Berham, a 24-year-old man, lost all his family members in the 2014 ISIS attack on Kirkuk and was wounded in several areas himself. One of Berham’s eyes was surgically removed after his migration to Sweden in 2015. He has completely lost vision in one eye, and several scars and shrapnel wounds from ISIS attacks and bombings are visible on his face and body. Berham was among those who protested against the policies of the Kurdistan Democratic Party of Iraq at the time in dealing with ISIS, and for this reason, he was sentenced to three years in prison by the Erbil (Hawler) court, the capital of the Kurdistan Region, in protest against the regional government’s policies towards ISIS.


We are probably 100 or more people imprisoned in a place called “refugee camp”. Our phones have been taken, and we were given an old model phone that can only call numbers within Sweden. Visiting here is very difficult and resembles a prison, perhaps even more so. Usually, for visits or meetings, we must notify more than a week in advance, or else the meeting request is not accepted.

Initially, I mention that a boy attempted suicide today. The spokesperson here told Swedish newspapers that the boy was not in a good mental state; however, they did not mention our hunger strike protesting the harsh conditions inside the camp. But regarding that boy, what was reported to the Swedish newspaper was not true. The boy had no problems; he played dominoes and cards with us, talked, and laughed. He was a humorous and sociable person, yet intelligent, solving all our computer technical problems. He always helped all prisoners install messaging apps on their computers so they could communicate with friends and relatives. The reason for his suicide attempt was that he had been living in this camp for two months or more, and today, without any explanation, he was informed he must stay in the camp for another two months. He became mentally exhausted and could no longer bear it, which is why he tried to commit suicide.

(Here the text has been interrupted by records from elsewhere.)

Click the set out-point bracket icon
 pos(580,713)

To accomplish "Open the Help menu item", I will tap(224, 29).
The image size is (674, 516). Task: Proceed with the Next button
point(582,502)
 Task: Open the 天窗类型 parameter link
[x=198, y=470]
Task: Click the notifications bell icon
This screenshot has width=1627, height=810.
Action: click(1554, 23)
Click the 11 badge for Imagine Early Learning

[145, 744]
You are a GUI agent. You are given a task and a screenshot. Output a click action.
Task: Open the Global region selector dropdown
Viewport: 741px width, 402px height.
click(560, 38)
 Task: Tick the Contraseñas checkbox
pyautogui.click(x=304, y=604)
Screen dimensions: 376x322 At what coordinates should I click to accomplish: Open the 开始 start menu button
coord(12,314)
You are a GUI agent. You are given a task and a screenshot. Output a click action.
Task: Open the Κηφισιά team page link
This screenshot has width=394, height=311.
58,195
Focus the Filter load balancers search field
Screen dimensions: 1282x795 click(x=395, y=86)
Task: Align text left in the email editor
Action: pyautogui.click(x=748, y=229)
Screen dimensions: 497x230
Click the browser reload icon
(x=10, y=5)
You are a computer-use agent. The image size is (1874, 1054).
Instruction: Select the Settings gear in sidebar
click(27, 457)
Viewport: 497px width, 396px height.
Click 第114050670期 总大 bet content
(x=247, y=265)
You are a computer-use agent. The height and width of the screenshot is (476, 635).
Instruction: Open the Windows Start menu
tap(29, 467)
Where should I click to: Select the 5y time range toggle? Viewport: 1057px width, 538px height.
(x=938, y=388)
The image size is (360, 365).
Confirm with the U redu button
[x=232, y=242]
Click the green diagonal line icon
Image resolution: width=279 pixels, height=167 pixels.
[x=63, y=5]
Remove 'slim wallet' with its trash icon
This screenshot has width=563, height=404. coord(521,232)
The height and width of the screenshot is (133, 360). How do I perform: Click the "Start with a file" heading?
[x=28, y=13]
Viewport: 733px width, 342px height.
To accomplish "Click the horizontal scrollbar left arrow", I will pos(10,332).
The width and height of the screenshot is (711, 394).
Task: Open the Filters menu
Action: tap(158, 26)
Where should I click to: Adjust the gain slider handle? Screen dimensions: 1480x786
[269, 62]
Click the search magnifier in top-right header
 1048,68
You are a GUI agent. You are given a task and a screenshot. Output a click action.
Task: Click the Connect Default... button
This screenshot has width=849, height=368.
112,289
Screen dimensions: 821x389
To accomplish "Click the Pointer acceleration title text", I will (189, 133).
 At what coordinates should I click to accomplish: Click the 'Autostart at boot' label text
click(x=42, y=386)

Overall, the staff of this prison (so-called refugee camp) have waged a very severe psychological war against all of us and treat us in the ugliest and most inhumane ways. For example, they suddenly turn off the internet, and often early in the morning, they turn on all the lights in our bedroom at once to wake everyone up.

For instance, they clearly state that they cannot send us back to Iraq or Iran because the Iraqi government does not accept refugees! They neither release us nor send us back. At the same time, they have no excuse to keep us here. They sometimes talk to us very insultingly and say nasty things to us without any explanation.

Regarding food… they often bring the worst foods as if to provoke us so that some get angry and react, giving them an excuse for collective punishment. For example, after some prisoners complained, they brought spaghetti (pasta) for lunch and dinner for 9 consecutive days.

Moreover, sometimes they do not cook the food enough and intentionally ruin their cooking. They do these things to create inappropriate conditions and provoke individuals as one of their goals to justify their inhumane behavior towards us.

There are people who have been held in this camp for 10 months or more. After ten months, they are informed that they will be deported from this place and, in fact, from Sweden back to their home countries.

The conditions here are so bad that in recent days, two young men who were transferred from prison to this camp immediately requested to return to prison because they believed the conditions of this camp are much worse than the prisons.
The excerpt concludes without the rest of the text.